Много старых фамилией пресеклось на Дону за прошедшие семьдесят лет.

И чем старше я становлюсь, тем острее сознаю свое — до сей поры — необычайное везение. Боже мой! Начиная с 1917 года, события шли лавиной, и эта лавина должна была разнести в клочья тысячи таких семей, как наша, раскидать — как «бывших» — в эмиграцию, в ссылку, в лагеря, искоренить, распылить, если не уничтожить. И, несмотря ни на что, я уцелел. После вынужденного одиннадцатилетнего отсутствия вернулся обратно в Ленинград и вот живу — неискорененный.

 

Однако я отклонился в сторону — начал ведь с описаний Рязанщины и современного Института коневодства на месте старой помещичьей усадьбы.

Уцелевших старых усадеб я видел в провинции несколько. И заметил, что все они были построены с явным желанием максимально раскрыть красоту окружающего пейзажа. Дом ставился поблизости от речки или пруда, на возвышенном месте, и вокруг разрастался живописный

 

- 212 -

сад, причем между усадьбой и речкой оставлялась полоса открытого пространства — так, чтобы с веранды открывался наилучший вид.

Все знают, как обдуманно ставились церкви — на холме или вообще где повыше, и чтобы деревья рядом давали мягкую тень. Позади церкви пряталось кладбище, оно тоже должно было быть красивым, чтобы вид его облагораживал душу.

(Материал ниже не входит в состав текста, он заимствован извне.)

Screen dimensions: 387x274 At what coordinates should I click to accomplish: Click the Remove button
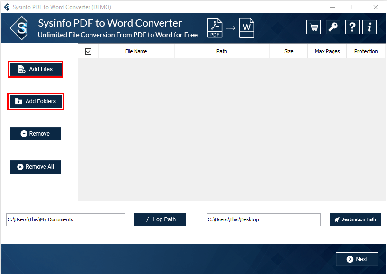[x=36, y=134]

При советской власти в уцелевших помещичьих усадьбах располагались чаще всего правления колхозов и совхозов. Это естественно. Так же естественно, что рядом разрастались разные хозяйственные постройки. Но при этом о красоте пейзажа, как правило, тут уже никто не заботился. Поставят какие-нибудь сараи между усадьбой и речкой — и все, нет больше никакого вида и нечем любоваться. О закрытых сельских церквях и говорить нечего. Тут словно нарочно постарались, чтобы не сохранилось никакой красоты.

Я бы не хотел быть понятым так: вот уцелевший в лагерях интеллигент из «бывших» сокрушается о былой жизни, которую он не видел, но, тем не менее, хотел бы воскресить.

Нет. Я сокрушаюсь о другом: о повсеместном в России небрежении к природе, к ее красоте. Знаю, что ныне об охране природы уже призваны заботиться соответствующие организации. Меня сокрушает именно то, что к охране природы приходится призывать, что красота ее бережется не всеобщей любовью, а соответствующими организациями, и то лишь кое-где. Но всеобщую любовь не могут заменить никакие организации.